* **Aim**:
Render every line of the data rows below as a Markdown table with the columns Number and Entry, numbering the lines in order and omitting any blank lines.

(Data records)
/---

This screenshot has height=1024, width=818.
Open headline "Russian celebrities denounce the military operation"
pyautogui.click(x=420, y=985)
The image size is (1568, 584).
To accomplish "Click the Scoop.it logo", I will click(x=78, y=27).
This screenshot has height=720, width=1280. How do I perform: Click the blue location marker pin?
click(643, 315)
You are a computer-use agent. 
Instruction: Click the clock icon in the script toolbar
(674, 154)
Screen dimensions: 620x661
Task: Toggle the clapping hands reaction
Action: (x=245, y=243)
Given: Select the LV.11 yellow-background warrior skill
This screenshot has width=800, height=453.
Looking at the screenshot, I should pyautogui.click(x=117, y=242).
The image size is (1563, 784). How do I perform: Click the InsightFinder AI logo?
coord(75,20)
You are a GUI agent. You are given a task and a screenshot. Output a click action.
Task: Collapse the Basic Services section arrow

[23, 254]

\---

* **Full response**:
| Number | Entry |
|---|---|
| 1 | This screenshot has height=1024, width=818. |
| 2 | Open headline "Russian celebrities denounce the military operation" |
| 3 | pyautogui.click(x=420, y=985) |
| 4 | The image size is (1568, 584). |
| 5 | To accomplish "Click the Scoop.it logo", I will click(x=78, y=27). |
| 6 | This screenshot has height=720, width=1280. How do I perform: Click the blue location marker pin? |
| 7 | click(643, 315) |
| 8 | You are a computer-use agent.  |
| 9 | Instruction: Click the clock icon in the script toolbar |
| 10 | (674, 154) |
| 11 | Screen dimensions: 620x661 |
| 12 | Task: Toggle the clapping hands reaction |
| 13 | Action: (x=245, y=243) |
| 14 | Given: Select the LV.11 yellow-background warrior skill |
| 15 | This screenshot has width=800, height=453. |
| 16 | Looking at the screenshot, I should pyautogui.click(x=117, y=242). |
| 17 | The image size is (1563, 784). How do I perform: Click the InsightFinder AI logo? |
| 18 | coord(75,20) |
| 19 | You are a GUI agent. You are given a task and a screenshot. Output a click action. |
| 20 | Task: Collapse the Basic Services section arrow |
| 21 | [23, 254] |